### WHAT IS REQUIRED
Once you reach the line containing "Task: Click the Search item input field", return it and every line after it exactly, through the end of the records below, with no pictures.
SUPPLIED ENTRIES START
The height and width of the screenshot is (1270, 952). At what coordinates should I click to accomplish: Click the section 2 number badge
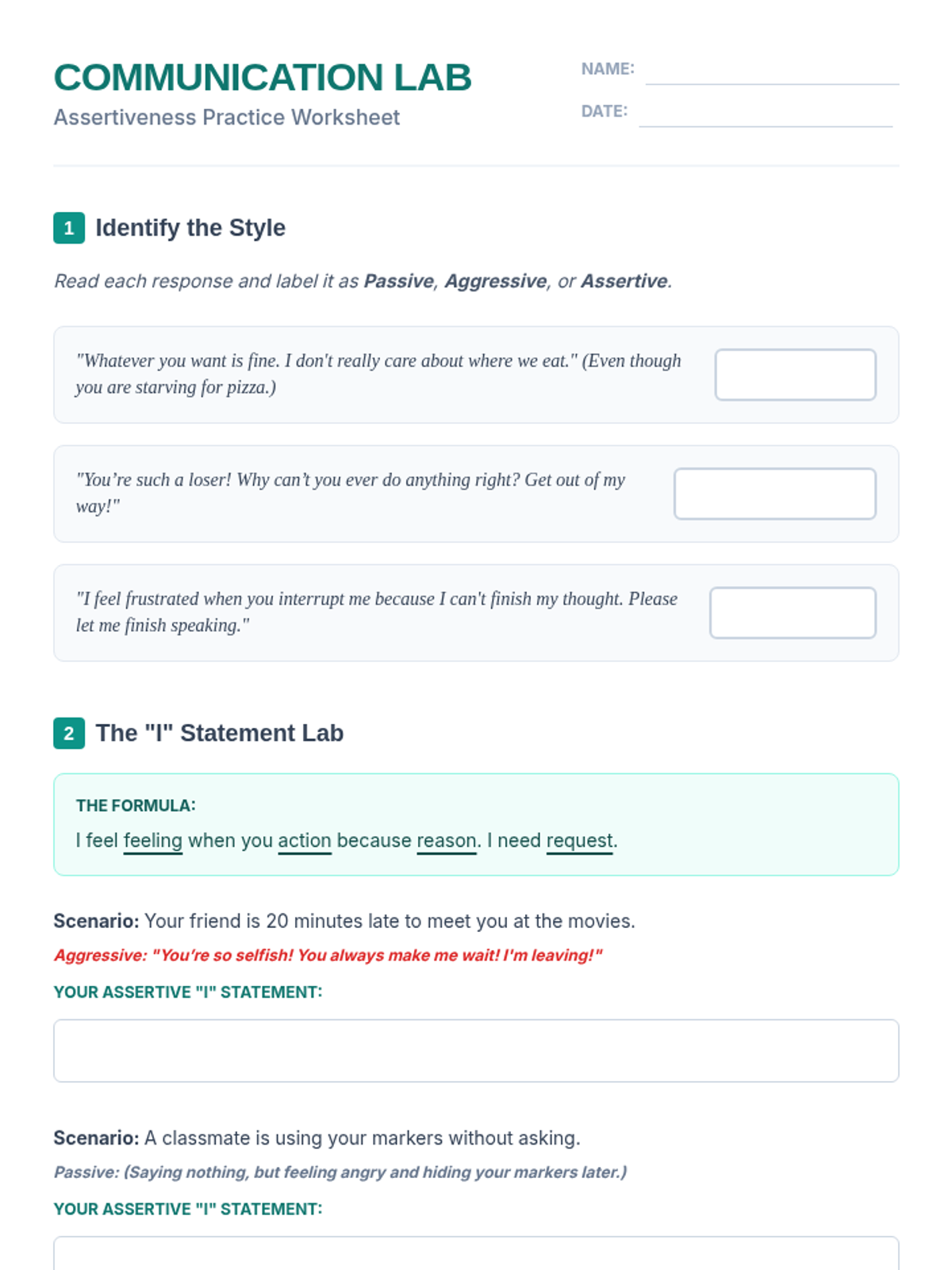(x=69, y=733)
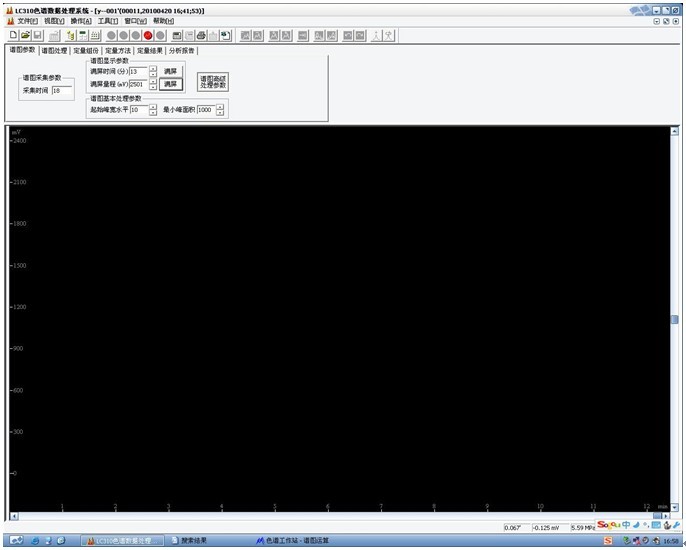686x550 pixels.
Task: Open the 工具 menu
Action: [x=108, y=20]
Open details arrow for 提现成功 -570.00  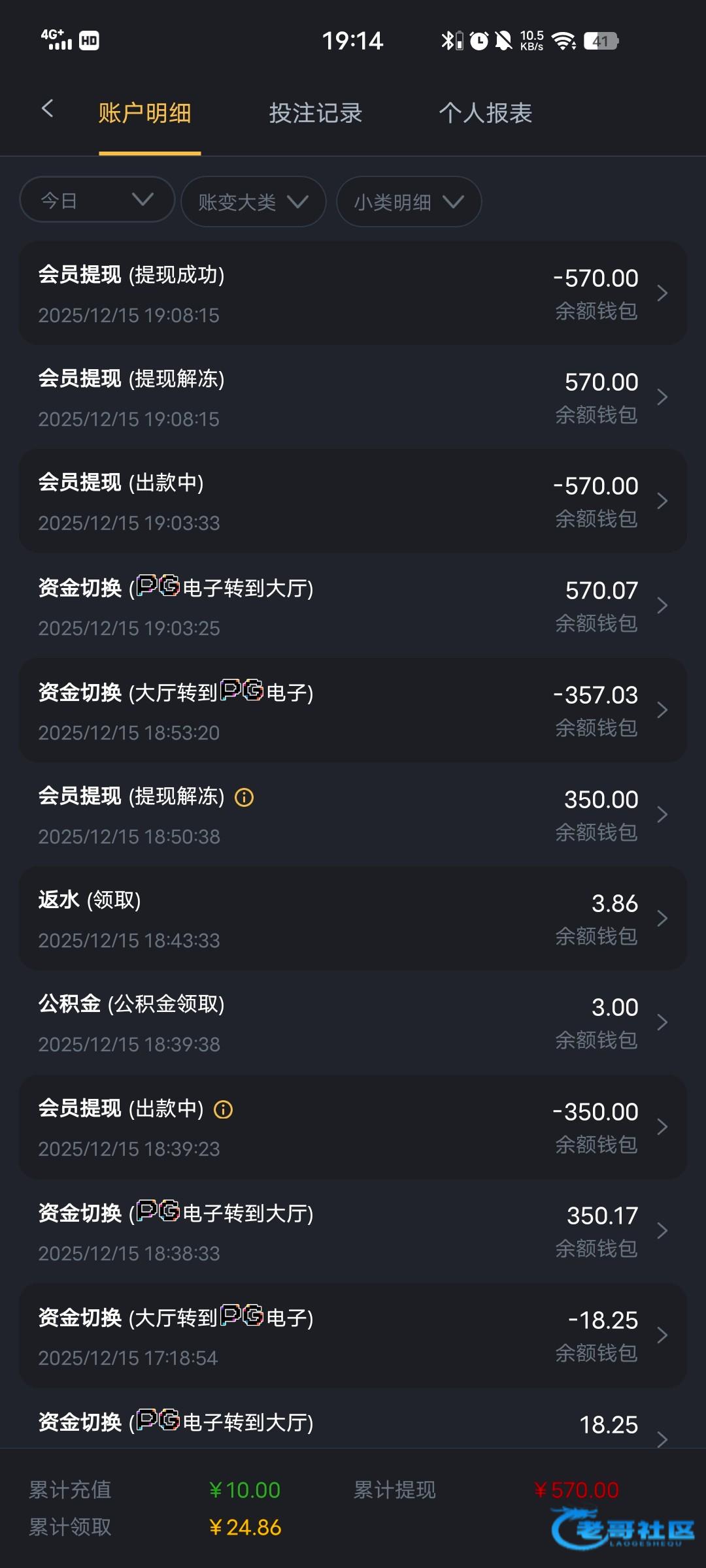tap(662, 293)
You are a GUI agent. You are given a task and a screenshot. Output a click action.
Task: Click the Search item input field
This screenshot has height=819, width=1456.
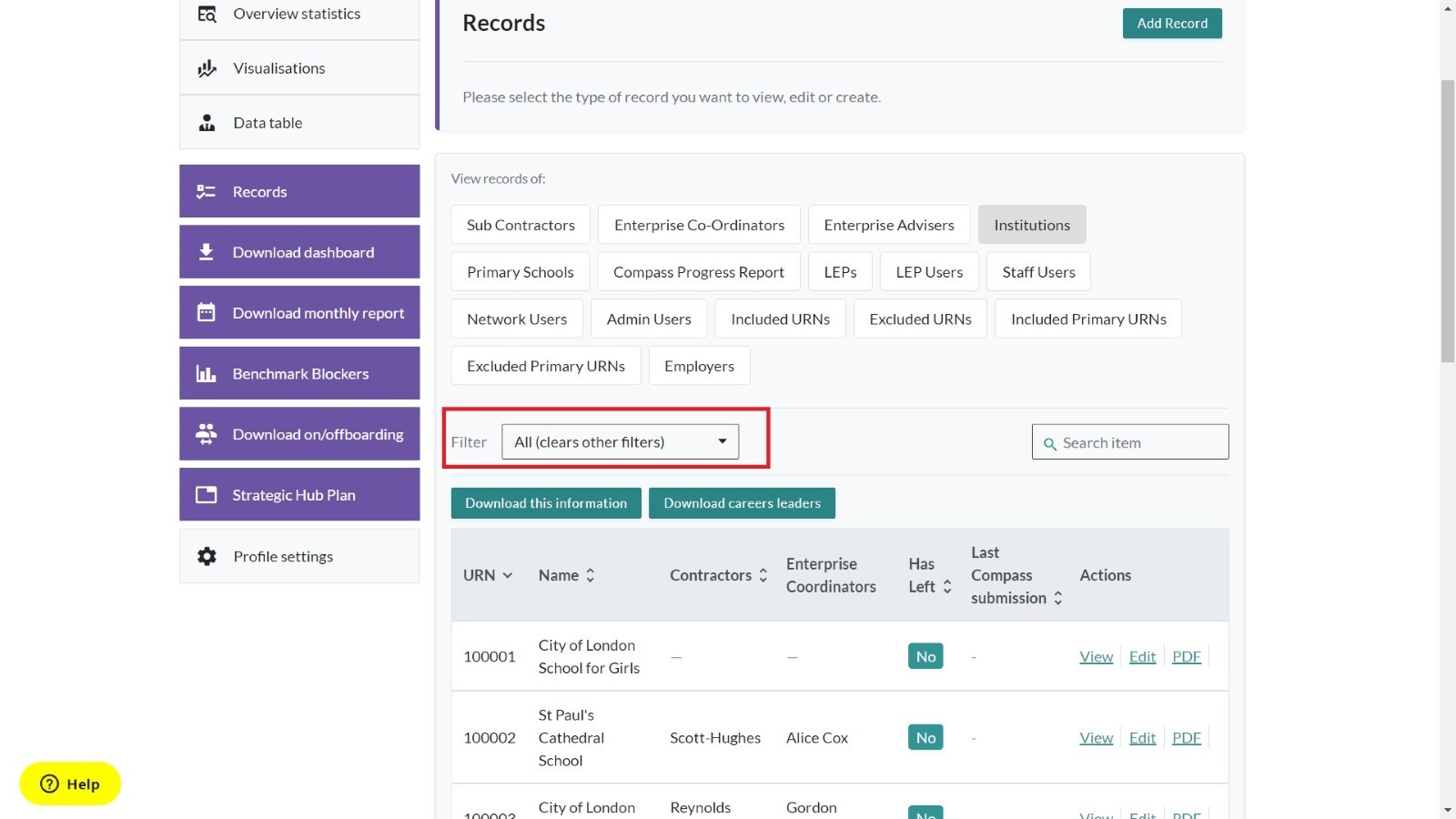coord(1138,442)
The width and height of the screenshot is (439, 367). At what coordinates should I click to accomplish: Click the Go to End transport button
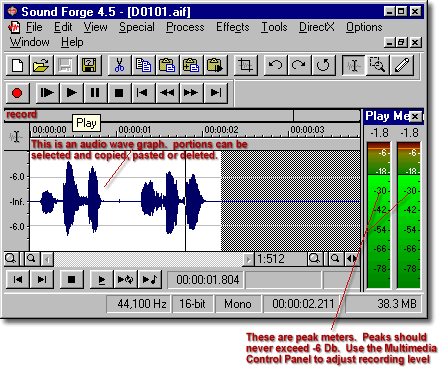pos(216,93)
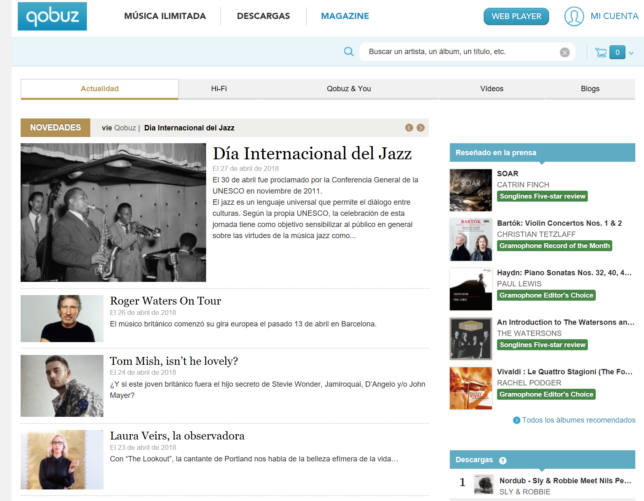
Task: Open the SOAR album cover thumbnail
Action: (471, 190)
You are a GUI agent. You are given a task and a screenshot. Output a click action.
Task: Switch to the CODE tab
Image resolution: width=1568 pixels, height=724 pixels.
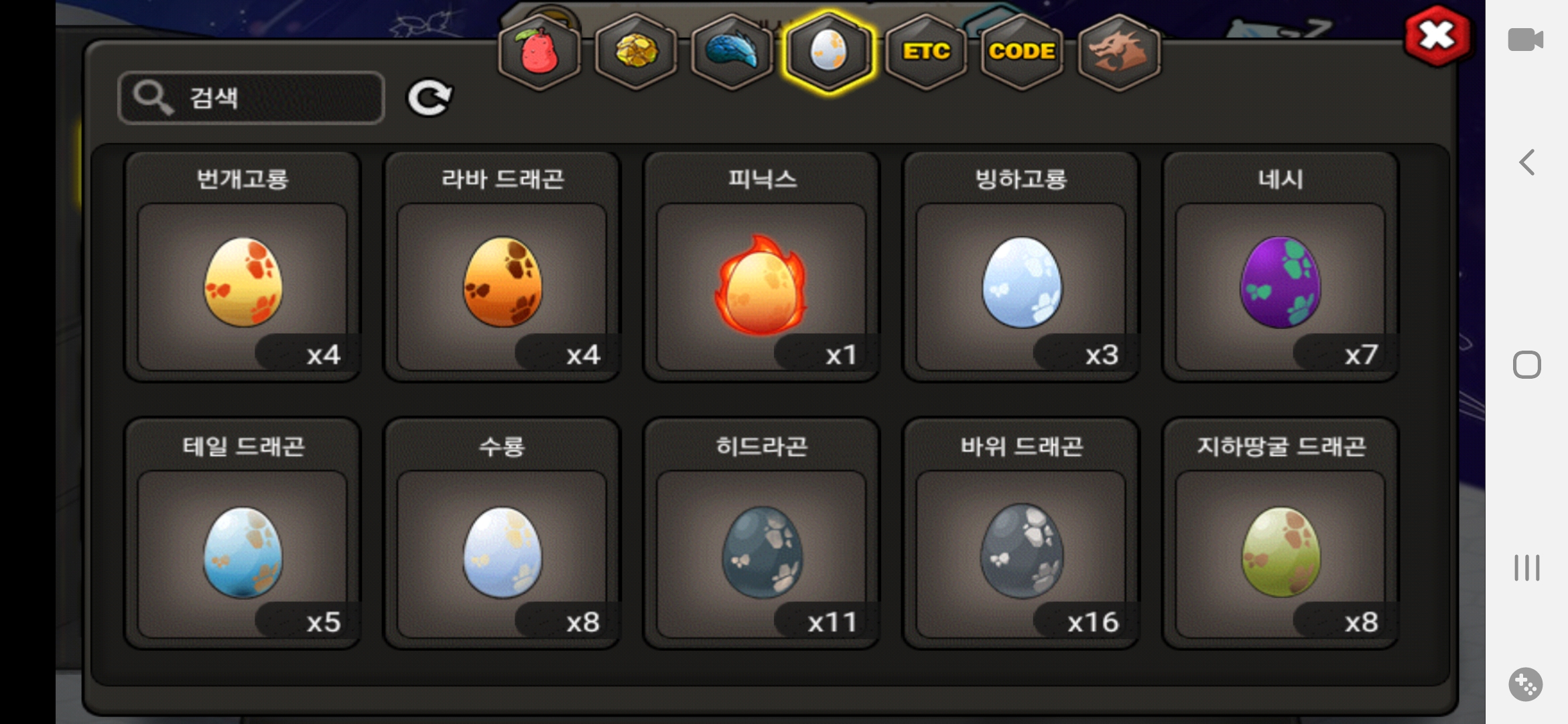1022,52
SUPPLIED ENTRIES END
### RESPONSE TO THIS TASK
Task: Click the Search item input field
This screenshot has height=819, width=1456.
coord(1138,442)
The width and height of the screenshot is (439, 367). At what coordinates should I click to accomplish: Click the Go to End transport button
pos(216,93)
Task: Open the SOAR album cover thumbnail
Action: (471, 190)
You are a GUI agent. You are given a task and a screenshot. Output a click action.
Task: Switch to the CODE tab
Image resolution: width=1568 pixels, height=724 pixels.
1022,52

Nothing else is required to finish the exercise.